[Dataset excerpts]
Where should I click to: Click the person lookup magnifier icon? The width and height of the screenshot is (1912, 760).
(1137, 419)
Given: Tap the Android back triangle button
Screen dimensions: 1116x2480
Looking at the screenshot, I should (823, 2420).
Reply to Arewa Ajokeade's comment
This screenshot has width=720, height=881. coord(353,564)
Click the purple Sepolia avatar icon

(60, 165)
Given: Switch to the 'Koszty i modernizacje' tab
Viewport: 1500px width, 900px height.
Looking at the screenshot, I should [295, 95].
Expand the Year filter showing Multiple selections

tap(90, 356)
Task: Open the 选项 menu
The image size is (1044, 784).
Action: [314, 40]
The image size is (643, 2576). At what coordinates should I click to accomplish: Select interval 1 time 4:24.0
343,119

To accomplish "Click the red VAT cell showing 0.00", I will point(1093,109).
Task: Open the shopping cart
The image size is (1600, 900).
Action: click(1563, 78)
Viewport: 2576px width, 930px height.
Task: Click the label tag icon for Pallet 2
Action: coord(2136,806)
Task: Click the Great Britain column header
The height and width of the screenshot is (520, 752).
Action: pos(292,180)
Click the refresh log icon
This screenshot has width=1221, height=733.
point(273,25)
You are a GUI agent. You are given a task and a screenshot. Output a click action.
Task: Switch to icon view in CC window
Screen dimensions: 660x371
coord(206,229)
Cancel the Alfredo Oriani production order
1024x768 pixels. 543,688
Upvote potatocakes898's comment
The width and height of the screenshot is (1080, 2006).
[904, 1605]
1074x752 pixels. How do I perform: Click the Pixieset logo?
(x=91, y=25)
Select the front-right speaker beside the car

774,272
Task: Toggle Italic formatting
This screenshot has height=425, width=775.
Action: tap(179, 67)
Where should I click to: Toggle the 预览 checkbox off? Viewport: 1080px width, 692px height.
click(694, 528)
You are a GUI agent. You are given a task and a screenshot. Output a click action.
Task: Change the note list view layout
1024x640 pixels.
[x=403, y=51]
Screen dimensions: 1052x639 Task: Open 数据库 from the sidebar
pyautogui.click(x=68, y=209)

What you are asked to do:
Nothing but the lines from the one containing "Where should I click to: Toggle" through the final line of the data above is to be reproduced, each exactly as written.

Written reply:
Where should I click to: Toggle the 预览 checkbox off? Viewport: 1080px width, 692px height.
click(694, 528)
You are a GUI agent. You are given a task and a screenshot. Output a click action.
Task: Change the note list view layout
1024x640 pixels.
[x=403, y=51]
Screen dimensions: 1052x639 Task: Open 数据库 from the sidebar
pyautogui.click(x=68, y=209)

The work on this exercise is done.